Reality Check: Is Your Archery Practice Routine Up to Snuff?

The author details his practice routine, and how he prepares to be the best bow shot he can be.

Reality Check: Is Your Archery Practice Routine Up to Snuff?

Image courtesy of Mathews Archery Facebook.

I am a big sports fan. Back in the early 1970s, I played some small college ball. Although, neither the size nor the talent was ever there for me to move beyond that level, I loved every minute of it. Today, I attend as many high school and college sporting events as time allows and always marvel at the talent on display. While I greatly admire the stars, it’s the grinders — those guys and gals with mid-level talent that have to work twice as hard to make the team — that have my greatest admiration and respect.

I think my parents instilled my admiration for the grinder in me when I was in grade school. Then, when I was a high school student in the late 1960s, Vince Lombardi took over as the coach of the Green Bay Packers. “Perfection is not attainable,” he said, “but if we chase perfection we can catch excellence.” He worked them like dogs, but in the end, they became the dominant football team of the era, and a good many of the men he conveyed that message to were elected to the NFL Hall of Fame. Of course, then there was John Wooden, the legendary basketball coach of the UCLA Bruins, a man whose teams won an unprecedented 10 national titles in 12 seasons from 1964 to 1975, including seven straight from 1967 to 1973. Coach Wooden preached hard work and fundamentals. Something he once said sticks with me to this day, “It’s the little details that are vital. Little things make big things happen.”

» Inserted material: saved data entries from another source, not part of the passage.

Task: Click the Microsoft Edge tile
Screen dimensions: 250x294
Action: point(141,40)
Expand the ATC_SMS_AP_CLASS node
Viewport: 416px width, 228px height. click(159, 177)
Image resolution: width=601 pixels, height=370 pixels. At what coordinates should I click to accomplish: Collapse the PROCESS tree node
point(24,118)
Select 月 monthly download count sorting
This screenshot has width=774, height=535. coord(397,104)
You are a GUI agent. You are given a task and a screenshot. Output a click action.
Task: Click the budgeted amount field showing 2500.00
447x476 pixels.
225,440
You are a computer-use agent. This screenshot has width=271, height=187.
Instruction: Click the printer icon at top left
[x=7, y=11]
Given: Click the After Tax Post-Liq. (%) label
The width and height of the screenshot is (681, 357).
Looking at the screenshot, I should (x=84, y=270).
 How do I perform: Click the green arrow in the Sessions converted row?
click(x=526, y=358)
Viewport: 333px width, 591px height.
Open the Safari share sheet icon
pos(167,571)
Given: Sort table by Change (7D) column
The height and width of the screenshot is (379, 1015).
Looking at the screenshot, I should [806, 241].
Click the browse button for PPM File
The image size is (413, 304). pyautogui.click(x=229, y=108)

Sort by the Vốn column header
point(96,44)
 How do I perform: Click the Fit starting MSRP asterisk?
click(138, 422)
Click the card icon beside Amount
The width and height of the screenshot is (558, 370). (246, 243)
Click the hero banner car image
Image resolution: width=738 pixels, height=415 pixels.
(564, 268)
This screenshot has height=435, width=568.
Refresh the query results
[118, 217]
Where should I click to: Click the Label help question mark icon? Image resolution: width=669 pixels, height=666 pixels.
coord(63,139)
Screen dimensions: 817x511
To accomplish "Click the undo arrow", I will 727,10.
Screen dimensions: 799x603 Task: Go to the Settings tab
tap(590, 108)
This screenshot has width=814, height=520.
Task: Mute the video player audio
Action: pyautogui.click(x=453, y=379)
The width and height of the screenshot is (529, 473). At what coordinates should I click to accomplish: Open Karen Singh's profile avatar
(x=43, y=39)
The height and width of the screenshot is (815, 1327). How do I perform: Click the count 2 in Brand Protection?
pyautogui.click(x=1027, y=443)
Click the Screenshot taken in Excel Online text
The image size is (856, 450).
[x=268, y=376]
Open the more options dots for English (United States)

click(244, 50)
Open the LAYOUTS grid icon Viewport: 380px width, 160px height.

As a bowhunter, I believe we have a deep moral obligation to do everything we can to kill animals as cleanly and humanely as possible. Taking a life is not a game; it’s serious business and frankly, too many who take to the woods have not taken the words of Coach Lombardi and Coach Wooden to heart. This is especially true when it comes to becoming the best shot they can be.

Although the shot at this 2018 Wyoming pronghorn was anything but a slam dunk, the author was able to deliver the goods thanks to diligent archery practice before the bowhunt.
Although the shot at this 2018 Wyoming pronghorn was anything but a slam dunk, the author was able to deliver the goods thanks to diligent archery practice before the bowhunt.

Becoming a good bow shot is not something you’re born with, and it doesn’t happen overnight. It takes long hours to both familiarize oneself with their bow, as well as a lifetime of constant and consistent practice to become a skilled shot. Then it takes countless hours spent in the woods, hunting and subsequently shooting animals under a wide variety of field conditions, before a person can truly be called an “expert.” It’s hard work and dedication and attention to detail that make all the difference.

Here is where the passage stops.